With the success of the national team in the World Cup, there is a revitalized faith and excitement in German football as the Bundesliga season approaches. The German press and fans already consider themselves strong contenders in 2006, but let’s keep things in the present.
Training for most sides began July 1. Preseason can be extremely taxing, with twice-daily sessions and warm-up matches typically three times a week (and they only count as one session!) The teams with national team players also have the most depth, so they’ve had the chance to give their players more rest. All in all, I think from the beginning of the season things are going to go fast. Teams are ready to play.
Like most other leagues, the Bundesliga has been affected by the financial troubles facing football. It’s a little different in Germany, since most player contracts are incentive-based and the payrolls are managed different, but the result has been a much quieter transfer market than in years past, especially involving foreign players. The significant foreign signing of the offseason was the transfer of Brazilian national Luizao to Hertha Berlin. Domestically, Bayern Munich has once again scored the pot of gold by snatching German internationals Michael Ballack and Sebastian Deisler from Bayer Leverkusen.
Most of the experts are predicting Bayern and Borussia Dortmund as the frontrunners. Looking down the list, it’s pretty cluttered in the middle. While there are no really weak teams, the top five or six sides are definitely above the rest. Teams like Hamburg and Wolfsburg look great on paper, but have typically struggled once they roll the ball out. If they play well, they have a chance to move to the top tier.
Bayer Leverkusen, after once again losing out on the league trophy in the final matchday, have lost their two best players and will field a totally new team. Ironic that a team that finishes second in their domestic league AND the UEFA Champions League should be dismantled, but such is the pressure to succeed in Germany.
Of the newly promoted sides, I’d say Bochum is the most promising. They return to the top flight after one season in the second Bundesliga, and have a potent attack. They’ve also added Cameroonian defender Raymond Kalla, who has played in the last three World Cups for the Indomitable Lions. Hannover 96 has the potential to be a dangerous team (especially with those Americans!), while I see Bielefeld struggling.
As for our team, we want to improve on last season. We have a deeper team, but we’re concerned about scoring goals. We are a lot deeper in the midfield and in the defense, so hopefully if we can play the whole season like we did the second half of last season, we’ll be in good shape. We want to be a team that after the first three months of the season, everyone says ‘this team is going to be around in the end.’ We don’t even want to be mentioned as a team that could be relegated.
Finally, a curious change in the rules department. We’ve been instructed that beginning this season, in order for a handball to be called in the penalty area, a player must blatantly go after the ball. I don’t know if they are worried about their conscience or if they wanted to make it public, but that’s the law.
I’m looking forward to an exciting season. Hope you come along for the ride…

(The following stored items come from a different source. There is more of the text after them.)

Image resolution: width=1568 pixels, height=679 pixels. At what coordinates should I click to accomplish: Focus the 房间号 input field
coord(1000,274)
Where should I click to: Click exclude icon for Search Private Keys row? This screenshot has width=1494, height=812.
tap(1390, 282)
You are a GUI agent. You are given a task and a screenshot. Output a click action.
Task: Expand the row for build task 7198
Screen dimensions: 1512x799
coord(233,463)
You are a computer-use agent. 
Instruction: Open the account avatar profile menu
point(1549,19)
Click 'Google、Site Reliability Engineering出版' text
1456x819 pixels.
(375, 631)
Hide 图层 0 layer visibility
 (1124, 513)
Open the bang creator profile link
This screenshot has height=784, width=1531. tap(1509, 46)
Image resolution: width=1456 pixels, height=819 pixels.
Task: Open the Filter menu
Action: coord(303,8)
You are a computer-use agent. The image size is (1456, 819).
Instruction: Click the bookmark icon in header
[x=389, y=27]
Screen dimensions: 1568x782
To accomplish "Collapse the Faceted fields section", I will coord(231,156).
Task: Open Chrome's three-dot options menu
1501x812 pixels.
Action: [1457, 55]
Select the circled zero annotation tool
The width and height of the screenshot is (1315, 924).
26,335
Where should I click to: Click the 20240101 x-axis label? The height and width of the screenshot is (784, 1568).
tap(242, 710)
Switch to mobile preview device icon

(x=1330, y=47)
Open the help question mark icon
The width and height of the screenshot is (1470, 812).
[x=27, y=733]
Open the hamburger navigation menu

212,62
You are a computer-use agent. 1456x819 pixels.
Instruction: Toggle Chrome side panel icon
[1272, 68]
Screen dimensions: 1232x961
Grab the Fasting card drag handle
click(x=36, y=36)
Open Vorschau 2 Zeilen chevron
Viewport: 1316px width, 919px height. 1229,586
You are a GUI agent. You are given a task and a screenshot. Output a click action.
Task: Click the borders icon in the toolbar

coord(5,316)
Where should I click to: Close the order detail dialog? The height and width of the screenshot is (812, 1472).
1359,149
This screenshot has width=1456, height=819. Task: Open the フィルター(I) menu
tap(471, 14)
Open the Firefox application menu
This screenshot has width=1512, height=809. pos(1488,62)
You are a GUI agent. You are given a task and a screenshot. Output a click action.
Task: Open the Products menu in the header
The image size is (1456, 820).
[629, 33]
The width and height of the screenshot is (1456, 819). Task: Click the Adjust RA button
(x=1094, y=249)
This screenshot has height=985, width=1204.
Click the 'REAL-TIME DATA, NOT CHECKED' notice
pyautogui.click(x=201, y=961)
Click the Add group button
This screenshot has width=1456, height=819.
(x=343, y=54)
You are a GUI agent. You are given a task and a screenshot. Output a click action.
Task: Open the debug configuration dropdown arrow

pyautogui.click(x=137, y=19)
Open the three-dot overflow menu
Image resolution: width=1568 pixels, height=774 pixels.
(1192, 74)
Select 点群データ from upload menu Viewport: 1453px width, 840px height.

Here’s some predictions for the 2002-03 Bundesliga season.
Deutschemeisterschaft (Champions): Bayern Munich – They’ve made some outstanding additions to their team, and if they can play together should finish on top of the table. Dortmund and Hertha Berlin are right behind.
Relegation Zone: Energie Cottbus, Hansa Rostock and Armenia Bielefeld.
Top scorer: Ewerthon, Borussia Dortmund - .The Brazilian forward joined Dortmund from Corinthians last season. He’s strong, fast, and has a tremendous ability to finish.
Goalkeeper: Oliver Kahn, Bayern Munich – What else can be said about the Golden Ball winner from the 2002 World Cup? Continues to set the standard in Germany and around the world.
Question Mark: Bayer Leverkusen – With the high turnover, the loss of key players, and the seeming curse hanging over their heads, Leverkusen could face what some call a “rebuilding year.”